■ UNITED STATES
Chihuahua finds fugitive
A 135g Chihuahua mix named Tink helped police put a fugitive in the clink. The dog's Christmas Day adventure began when four suspects who were fleeing police crashed a stolen minivan into a hillside east of Sacramento, California, and one of them fled. Tink, a Pomeranian and Chihuahua mix, found him hiding under a neighbor's motor home and chased him into the woods, Wendy Anderson said. The dog belongs to her son. Her son and husband directed a law enforcement helicopter to where the 20-year-old man was hiding. "The Chihuahua gave him up," California Highway Patrol officer Jeff Herbert said.
■ UNITED STATES
No Web for sex offenders
Convicted sex offenders who used the Internet to help them commit their crimes will be banned from using the Internet in New Jersey under a measure signed into law on Thursday. The bill applies to people who, for example, lured a potential victim through e-mail or other electronic messages.
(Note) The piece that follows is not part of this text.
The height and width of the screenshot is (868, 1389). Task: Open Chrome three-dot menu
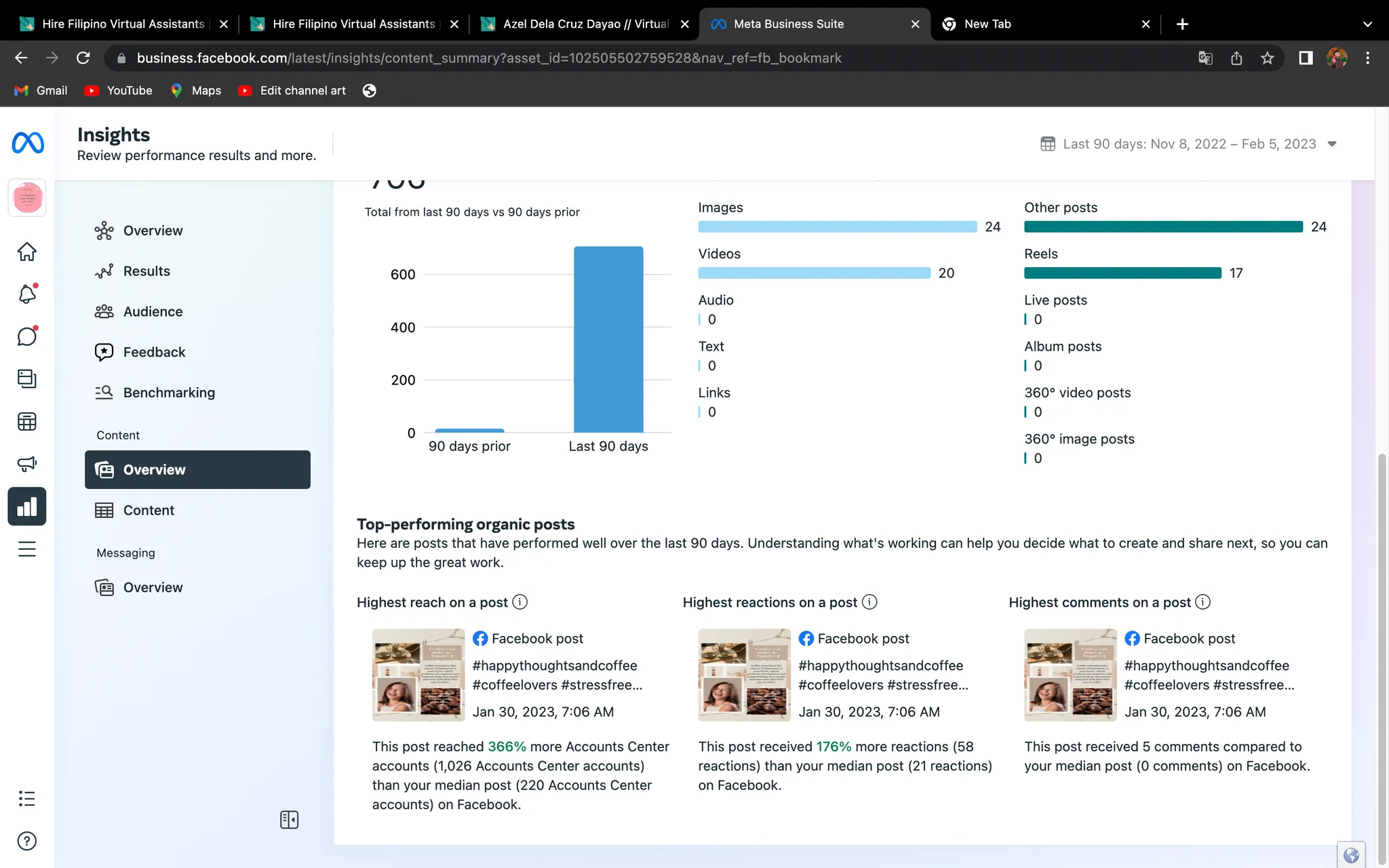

It also affects paroled sex offenders under lifetime supervision, but exempts computer work done as part of a job or search for employment. "We live in scary times," said Acting Governor Richard Codey, who signed the bill because Governor Jon Corzine is vacationing. No federal law restricts sex offenders' Internet use.
■ RUSSIA
Government bans Santa ad
The government has ridden to the rescue of children by banning a television ad that declares Father Christmas does not exist, the daily Rossiiskaya Gazeta announced on Thursday. The Federal Anti-Monopoly Service ruled that the ad run by a network of electronics stores called Eto breaks a law against discrediting parents, the government-run newspaper said. The ad says bluntly "that Father Frost does not exist," according to the report. "It means that parents are not telling the truth to children when they say Father Frost exists. In that way the ad induces negative relations between children and their parents," the service's deputy director, Andrei Kashevarov, was quoted as saying.